Keywords

1 Introduction

Face clustering is a fundamental task in face analysis and has been extensively studied in resent years [8, 15, 20, 22, 23]. Existing face clustering methods roughly fall into two categories, i.e., unsupervised methods and supervised methods. Unsupervised approaches, such as K-Means [10] and DBSCAN [6], rely on specific assumptions and lack the capability of resonating with high-dimensional structured data information. Supervised face clustering methods mainly aim to learn more distinguishing embedding subspace [3, 14] or the complex cluster patterns [23]. These existing methods mainly based on the node distance in feature space, while ignore the negative effect caused by the face images in low quality. Face node with low quality is common and goes against the clustering due to its ambiguous identity. Figure 1(a) shows the example that the pair nodes with one in low quality can also have high similarity even they are under different identity. These low face quality nodes will obviously degrade the face clustering precision if not handled appropriately. It is essential for face clustering algorithms to have the ability to deal with this general application circumstance.

Fig. 1.
figure 1

(a) Demonstration of two node pairs with quality score shown on the images and similarity given in the parentheses. (b) Mean absolute value of quality score difference between every two pair nodes on IJB-C dataset [11] under the same and different identities with respect to similarity threshold. The node pairs with similarity higher than threshold are involved in this statistic. The face score is obtained by EQFace [9], the identity feature is extracted by pre-trained IResNet50 [4, 5].

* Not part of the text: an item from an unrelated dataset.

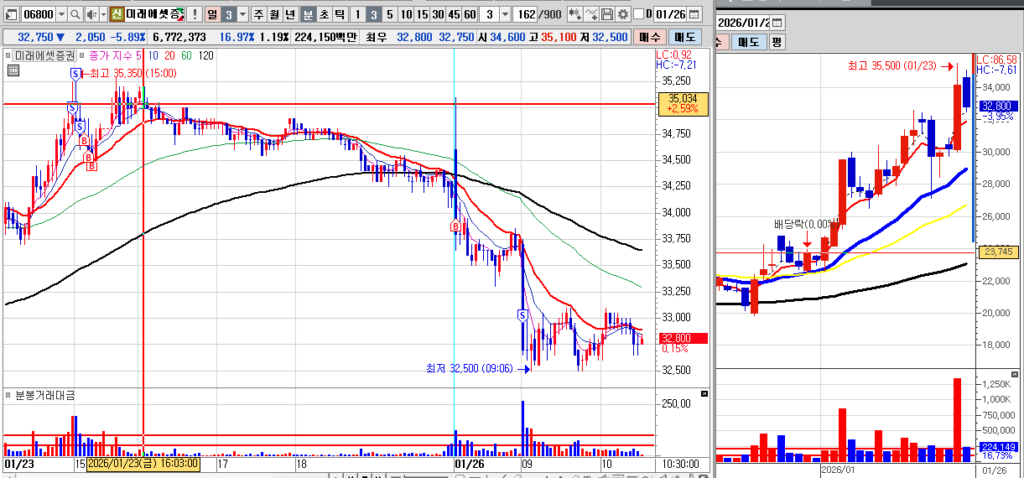Click the speaker sound icon
This screenshot has height=478, width=1024.
tap(91, 15)
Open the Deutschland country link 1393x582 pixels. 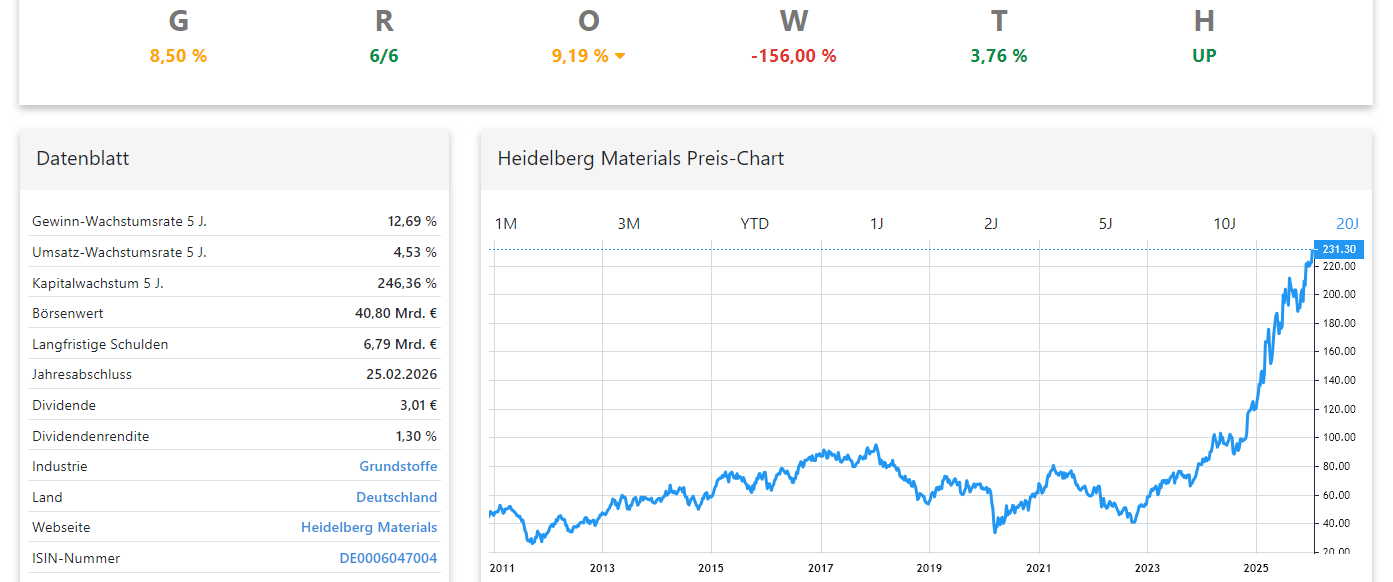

Fortunately, face quality score provides helpful auxiliary information for clustering. Figure 1(b) shows the mean absolute value of quality score difference between every two pair nodes under same and different identities with respect to similarity threshold. The node pairs in IJB-C dataset [11] with similarity higher than threshold are involved in this statistic. There always exists a gap between the score differences, which implies that two nodes similar in feature subspace but with different identity may have larger score difference. Based on this main observation, this paper proposes a face clustering algorithm, which is referred as FC-Q, intuitively takes the face quality as extra input to exploit unlabeled face data.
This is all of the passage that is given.